Posted by PITHOCRATES - February 4th, 2012

Week in Review

Could the bloom be off the Chinese economic rose?  Perhaps (see China Communications Construction Cuts IPO Offering by 75% by Reuters posted 1/30/2012 on CNBC).

China Communications Construction, the country’s largest builder of ports, launched its long-delayed Shanghai initial public offering on Tuesday, with the IPO’s fundraising target slashed by 75 percent to as much as 5 billion yuan ($789.76 million)…

China’s stock market [.SSEC  2330.41    17.85  (+0.77%)   ] slumped 22 percent last year under the weight of monetary tightening and global economic uncertainty, forcing many Chinese companies to postpone their listing plans or cut fundraising targets.

China Communications Construction will sell up to 1.6 billion shares in Shanghai, or about 10 percent of its enlarged capital, and will use the proceeds to fund construction projects and equipment purchases, according to its prospectus.

A slumping stock market and global economic uncertainty?  Things that don’t bode well for an economy based on manufacturing for export.  The boom times may be over.  When they cut the funding expectations by 75% for a company that will use those funds for construction projects and equipment purchases tells you one thing.  Investors don’t think there will be much more construction or equipment purchasing in the not so distant future.  And, perhaps, that there is a surplus of capacity in Chinese manufacturing.

The Chinese were pumping so much easy credit into their economy that they got inflation worries.  Which could be the least of their worries.  Their greatest worry is, or should be, an asset bubble.  Their coordinated effort to raise economic activity with their state capitalism built like there was no tomorrow.  And all those ghost cities built without anyone to live in them may come back to haunt them.  Making Japan’s Lost Decade look more like an unpleasant weekend.  For that’s one thing the Japanese didn’t do.  Build cities for people who weren’t there.
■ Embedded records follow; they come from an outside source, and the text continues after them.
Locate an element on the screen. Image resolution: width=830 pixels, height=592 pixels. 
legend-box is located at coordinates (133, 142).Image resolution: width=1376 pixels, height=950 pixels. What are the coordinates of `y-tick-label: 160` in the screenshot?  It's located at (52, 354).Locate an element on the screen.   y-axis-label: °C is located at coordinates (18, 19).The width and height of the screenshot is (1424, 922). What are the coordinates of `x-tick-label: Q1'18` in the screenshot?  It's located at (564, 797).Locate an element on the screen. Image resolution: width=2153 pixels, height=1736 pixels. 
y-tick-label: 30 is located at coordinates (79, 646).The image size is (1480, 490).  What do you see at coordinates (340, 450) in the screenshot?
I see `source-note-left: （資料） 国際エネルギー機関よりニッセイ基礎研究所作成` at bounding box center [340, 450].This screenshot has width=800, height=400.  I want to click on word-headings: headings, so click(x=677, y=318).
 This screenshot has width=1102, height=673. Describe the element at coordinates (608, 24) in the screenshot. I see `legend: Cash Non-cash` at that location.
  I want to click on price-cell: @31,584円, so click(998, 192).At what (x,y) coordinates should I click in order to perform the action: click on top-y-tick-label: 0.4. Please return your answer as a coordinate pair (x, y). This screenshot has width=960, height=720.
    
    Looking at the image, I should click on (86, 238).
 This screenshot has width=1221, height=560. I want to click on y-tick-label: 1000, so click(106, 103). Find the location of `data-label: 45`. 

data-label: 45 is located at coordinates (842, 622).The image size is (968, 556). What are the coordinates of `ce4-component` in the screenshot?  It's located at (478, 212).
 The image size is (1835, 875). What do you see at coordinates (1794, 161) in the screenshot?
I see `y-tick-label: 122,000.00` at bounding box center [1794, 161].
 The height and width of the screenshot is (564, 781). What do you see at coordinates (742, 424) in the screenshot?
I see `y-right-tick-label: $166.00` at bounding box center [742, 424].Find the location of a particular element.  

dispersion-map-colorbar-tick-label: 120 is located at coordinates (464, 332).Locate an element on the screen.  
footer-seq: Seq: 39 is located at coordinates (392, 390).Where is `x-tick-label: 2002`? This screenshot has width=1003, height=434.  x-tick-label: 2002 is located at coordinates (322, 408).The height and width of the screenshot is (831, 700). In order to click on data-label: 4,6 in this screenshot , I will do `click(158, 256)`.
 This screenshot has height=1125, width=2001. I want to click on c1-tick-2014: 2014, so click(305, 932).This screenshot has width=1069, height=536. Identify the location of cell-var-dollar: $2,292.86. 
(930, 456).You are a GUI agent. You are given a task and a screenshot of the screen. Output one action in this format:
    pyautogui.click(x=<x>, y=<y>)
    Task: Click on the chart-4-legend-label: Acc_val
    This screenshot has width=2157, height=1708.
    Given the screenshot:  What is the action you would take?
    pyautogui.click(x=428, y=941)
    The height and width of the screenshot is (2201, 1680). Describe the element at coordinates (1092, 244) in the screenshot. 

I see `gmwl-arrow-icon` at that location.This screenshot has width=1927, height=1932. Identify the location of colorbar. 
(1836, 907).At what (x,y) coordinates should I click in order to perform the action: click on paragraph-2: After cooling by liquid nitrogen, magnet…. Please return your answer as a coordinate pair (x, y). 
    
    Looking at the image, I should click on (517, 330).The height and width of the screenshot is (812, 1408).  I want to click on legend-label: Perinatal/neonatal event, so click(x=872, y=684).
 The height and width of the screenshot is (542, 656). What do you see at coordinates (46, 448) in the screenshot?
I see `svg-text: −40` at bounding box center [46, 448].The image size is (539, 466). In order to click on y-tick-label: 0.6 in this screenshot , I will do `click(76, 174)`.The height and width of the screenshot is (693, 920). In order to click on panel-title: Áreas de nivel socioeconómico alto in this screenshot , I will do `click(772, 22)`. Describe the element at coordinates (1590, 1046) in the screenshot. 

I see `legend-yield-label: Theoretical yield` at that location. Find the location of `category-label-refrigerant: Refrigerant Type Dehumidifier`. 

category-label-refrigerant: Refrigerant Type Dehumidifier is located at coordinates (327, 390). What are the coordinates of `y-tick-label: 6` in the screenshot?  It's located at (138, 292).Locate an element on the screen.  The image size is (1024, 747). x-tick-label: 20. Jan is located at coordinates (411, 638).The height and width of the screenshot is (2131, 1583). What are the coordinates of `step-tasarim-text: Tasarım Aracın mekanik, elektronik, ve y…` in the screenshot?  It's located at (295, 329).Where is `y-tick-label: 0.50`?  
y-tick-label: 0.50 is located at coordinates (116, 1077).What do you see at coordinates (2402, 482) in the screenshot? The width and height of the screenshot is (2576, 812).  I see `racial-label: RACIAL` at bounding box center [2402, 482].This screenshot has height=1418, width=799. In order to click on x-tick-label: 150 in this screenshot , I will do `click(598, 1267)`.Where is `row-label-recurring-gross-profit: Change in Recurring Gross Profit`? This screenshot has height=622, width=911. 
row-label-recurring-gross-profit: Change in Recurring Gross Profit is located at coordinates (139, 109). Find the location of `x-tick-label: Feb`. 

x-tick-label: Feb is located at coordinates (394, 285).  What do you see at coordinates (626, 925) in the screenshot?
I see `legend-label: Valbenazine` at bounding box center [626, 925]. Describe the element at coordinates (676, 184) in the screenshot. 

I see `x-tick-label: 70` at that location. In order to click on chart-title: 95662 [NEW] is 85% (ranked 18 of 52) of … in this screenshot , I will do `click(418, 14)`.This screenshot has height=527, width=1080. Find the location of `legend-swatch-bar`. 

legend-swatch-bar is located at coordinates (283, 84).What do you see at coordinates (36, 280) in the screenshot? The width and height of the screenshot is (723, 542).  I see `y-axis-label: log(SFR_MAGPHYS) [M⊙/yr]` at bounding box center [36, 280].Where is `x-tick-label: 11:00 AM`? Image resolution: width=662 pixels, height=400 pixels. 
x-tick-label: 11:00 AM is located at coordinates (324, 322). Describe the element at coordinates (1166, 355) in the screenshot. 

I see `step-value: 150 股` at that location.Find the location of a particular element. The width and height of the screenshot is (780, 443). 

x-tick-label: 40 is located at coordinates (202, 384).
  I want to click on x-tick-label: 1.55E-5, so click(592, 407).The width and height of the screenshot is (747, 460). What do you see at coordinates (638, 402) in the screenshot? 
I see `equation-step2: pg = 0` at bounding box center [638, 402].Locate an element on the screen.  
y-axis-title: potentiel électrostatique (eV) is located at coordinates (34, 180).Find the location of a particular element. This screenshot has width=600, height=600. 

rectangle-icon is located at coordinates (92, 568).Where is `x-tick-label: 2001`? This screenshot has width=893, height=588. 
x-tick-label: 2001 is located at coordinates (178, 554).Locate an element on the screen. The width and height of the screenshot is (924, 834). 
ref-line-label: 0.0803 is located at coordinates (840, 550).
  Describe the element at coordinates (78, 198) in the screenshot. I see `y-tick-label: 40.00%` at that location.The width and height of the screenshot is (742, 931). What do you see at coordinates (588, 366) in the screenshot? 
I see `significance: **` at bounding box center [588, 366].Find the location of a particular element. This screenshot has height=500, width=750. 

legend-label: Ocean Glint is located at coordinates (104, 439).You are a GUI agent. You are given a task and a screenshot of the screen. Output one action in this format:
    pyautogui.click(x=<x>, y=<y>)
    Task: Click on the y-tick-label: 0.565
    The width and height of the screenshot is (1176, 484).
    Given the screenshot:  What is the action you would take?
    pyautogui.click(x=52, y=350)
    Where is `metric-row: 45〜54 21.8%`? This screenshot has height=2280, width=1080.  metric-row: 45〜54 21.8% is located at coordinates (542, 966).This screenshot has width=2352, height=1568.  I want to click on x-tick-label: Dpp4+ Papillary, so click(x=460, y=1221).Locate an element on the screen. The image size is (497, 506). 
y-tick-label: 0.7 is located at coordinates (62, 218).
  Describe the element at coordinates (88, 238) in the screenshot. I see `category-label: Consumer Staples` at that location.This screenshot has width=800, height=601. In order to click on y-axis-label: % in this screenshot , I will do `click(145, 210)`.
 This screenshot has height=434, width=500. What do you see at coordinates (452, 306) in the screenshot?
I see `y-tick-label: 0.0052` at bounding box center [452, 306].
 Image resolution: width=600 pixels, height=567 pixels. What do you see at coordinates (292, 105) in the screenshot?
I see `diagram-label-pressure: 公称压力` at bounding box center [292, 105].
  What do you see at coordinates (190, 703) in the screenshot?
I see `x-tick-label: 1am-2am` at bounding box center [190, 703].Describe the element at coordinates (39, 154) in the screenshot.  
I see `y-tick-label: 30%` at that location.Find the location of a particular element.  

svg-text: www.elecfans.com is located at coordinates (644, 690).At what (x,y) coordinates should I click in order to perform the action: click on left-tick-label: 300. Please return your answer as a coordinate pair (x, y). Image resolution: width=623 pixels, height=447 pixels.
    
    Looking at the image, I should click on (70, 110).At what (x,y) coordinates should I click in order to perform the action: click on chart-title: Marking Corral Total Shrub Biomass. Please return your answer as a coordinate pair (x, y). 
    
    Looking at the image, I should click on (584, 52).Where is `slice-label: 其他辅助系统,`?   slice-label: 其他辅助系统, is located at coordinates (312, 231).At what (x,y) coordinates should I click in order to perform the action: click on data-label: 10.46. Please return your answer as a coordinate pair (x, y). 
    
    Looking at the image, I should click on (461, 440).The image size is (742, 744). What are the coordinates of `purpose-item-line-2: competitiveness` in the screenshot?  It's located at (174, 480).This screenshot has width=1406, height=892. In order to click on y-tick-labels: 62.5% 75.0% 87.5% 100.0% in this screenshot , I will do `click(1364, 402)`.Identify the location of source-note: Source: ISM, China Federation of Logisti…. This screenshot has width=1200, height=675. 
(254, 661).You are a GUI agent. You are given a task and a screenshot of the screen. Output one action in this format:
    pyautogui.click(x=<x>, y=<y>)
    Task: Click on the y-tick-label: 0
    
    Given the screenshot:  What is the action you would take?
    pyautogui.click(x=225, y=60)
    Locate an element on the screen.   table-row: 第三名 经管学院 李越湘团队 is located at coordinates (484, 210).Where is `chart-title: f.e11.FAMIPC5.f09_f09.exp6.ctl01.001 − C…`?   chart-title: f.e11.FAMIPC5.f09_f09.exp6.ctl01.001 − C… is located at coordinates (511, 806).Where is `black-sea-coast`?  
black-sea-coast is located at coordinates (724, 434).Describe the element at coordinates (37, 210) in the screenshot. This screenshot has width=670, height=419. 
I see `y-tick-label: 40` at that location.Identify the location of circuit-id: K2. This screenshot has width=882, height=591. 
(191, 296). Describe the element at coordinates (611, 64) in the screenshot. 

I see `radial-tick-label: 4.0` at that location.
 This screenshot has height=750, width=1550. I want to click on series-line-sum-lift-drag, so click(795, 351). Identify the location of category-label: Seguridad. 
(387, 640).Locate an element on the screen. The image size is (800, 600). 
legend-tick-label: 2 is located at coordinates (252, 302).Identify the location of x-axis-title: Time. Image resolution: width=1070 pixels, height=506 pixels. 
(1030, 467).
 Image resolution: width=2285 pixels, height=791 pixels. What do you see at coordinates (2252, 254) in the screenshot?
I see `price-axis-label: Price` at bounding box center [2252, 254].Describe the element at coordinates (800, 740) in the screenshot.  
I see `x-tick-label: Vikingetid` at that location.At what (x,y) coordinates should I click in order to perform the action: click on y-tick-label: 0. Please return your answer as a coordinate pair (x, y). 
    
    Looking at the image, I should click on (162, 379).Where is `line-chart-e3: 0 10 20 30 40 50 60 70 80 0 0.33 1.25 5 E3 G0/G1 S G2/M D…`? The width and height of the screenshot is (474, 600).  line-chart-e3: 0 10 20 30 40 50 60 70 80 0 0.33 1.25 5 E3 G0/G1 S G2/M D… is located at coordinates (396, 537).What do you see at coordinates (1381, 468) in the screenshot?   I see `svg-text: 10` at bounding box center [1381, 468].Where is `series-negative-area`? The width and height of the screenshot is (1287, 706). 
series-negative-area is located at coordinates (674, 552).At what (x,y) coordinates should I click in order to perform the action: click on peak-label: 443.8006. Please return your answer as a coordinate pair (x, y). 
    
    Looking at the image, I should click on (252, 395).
Japan’s Lost Decade was a boon for Bill Clinton and the United States.  For it helped to make the Nineties a prosperous time.  Until those irrational expectations spoiled the party.  Those dot-com investors looking for the next Microsoft.  But a Chinese lost decade may not be as beneficial for the U.S.  Without the Chinese to buy the exploding U.S. debt they will have to find other means to fund that debt.  Either with taxes.  Or with a hidden tax.  Inflation.  Either way is sure to tank economic activity in the U.S.   Dragging out this Great Recession into depression-like waters.